[Exercise requirements]
Would you please transcribe, exactly as written, the lines of the entries below starting at the one that holds "Instruction: Choose lowercase" and ending at the one that holds "Task: Select the green DXG bar", both included?
Available data: Begin
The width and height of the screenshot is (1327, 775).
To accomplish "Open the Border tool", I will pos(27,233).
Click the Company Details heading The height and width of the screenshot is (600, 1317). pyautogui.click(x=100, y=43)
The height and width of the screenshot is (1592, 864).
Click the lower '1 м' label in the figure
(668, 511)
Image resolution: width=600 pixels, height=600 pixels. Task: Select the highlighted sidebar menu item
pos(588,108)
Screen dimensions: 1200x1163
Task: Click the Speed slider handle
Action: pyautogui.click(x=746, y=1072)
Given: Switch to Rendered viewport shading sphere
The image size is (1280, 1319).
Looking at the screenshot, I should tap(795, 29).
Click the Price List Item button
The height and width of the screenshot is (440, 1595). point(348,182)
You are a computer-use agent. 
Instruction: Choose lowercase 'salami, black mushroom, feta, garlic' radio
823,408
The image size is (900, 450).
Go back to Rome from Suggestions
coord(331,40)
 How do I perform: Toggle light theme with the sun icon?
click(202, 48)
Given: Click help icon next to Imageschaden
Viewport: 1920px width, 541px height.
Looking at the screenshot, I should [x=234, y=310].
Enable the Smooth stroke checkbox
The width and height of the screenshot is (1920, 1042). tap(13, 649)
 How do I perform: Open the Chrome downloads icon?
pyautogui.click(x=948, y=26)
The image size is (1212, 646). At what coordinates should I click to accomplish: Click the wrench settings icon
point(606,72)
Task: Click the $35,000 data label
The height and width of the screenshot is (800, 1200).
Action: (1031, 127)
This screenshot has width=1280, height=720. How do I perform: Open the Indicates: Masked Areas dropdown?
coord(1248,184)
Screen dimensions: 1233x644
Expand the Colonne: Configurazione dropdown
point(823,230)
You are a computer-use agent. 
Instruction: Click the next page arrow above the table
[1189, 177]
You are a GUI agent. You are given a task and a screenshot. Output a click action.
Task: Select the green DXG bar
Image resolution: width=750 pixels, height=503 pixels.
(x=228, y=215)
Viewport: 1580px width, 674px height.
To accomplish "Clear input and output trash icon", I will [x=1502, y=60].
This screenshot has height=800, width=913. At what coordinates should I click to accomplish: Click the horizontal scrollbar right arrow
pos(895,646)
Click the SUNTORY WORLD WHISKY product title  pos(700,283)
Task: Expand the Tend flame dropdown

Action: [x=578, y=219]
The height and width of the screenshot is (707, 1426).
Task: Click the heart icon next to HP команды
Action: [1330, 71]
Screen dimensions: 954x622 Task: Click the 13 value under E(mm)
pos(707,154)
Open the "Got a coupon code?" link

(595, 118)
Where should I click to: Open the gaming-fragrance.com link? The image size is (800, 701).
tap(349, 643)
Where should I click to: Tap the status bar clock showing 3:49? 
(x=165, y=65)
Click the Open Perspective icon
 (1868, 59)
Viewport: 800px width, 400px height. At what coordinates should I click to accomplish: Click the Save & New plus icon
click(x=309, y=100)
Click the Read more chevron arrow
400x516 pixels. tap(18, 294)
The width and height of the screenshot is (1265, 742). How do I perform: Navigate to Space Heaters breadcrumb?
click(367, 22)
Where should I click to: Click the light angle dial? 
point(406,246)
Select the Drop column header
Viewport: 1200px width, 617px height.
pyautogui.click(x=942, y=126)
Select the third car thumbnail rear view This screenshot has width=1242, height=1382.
Available data: End
[Exercise result]
Instruction: Choose lowercase 'salami, black mushroom, feta, garlic' radio
823,408
The image size is (900, 450).
Go back to Rome from Suggestions
coord(331,40)
 How do I perform: Toggle light theme with the sun icon?
click(202, 48)
Given: Click help icon next to Imageschaden
Viewport: 1920px width, 541px height.
Looking at the screenshot, I should [x=234, y=310].
Enable the Smooth stroke checkbox
The width and height of the screenshot is (1920, 1042). tap(13, 649)
 How do I perform: Open the Chrome downloads icon?
pyautogui.click(x=948, y=26)
The image size is (1212, 646). At what coordinates should I click to accomplish: Click the wrench settings icon
point(606,72)
Task: Click the $35,000 data label
The height and width of the screenshot is (800, 1200).
Action: (1031, 127)
This screenshot has width=1280, height=720. How do I perform: Open the Indicates: Masked Areas dropdown?
coord(1248,184)
Screen dimensions: 1233x644
Expand the Colonne: Configurazione dropdown
point(823,230)
You are a computer-use agent. 
Instruction: Click the next page arrow above the table
[1189, 177]
You are a GUI agent. You are given a task and a screenshot. Output a click action.
Task: Select the green DXG bar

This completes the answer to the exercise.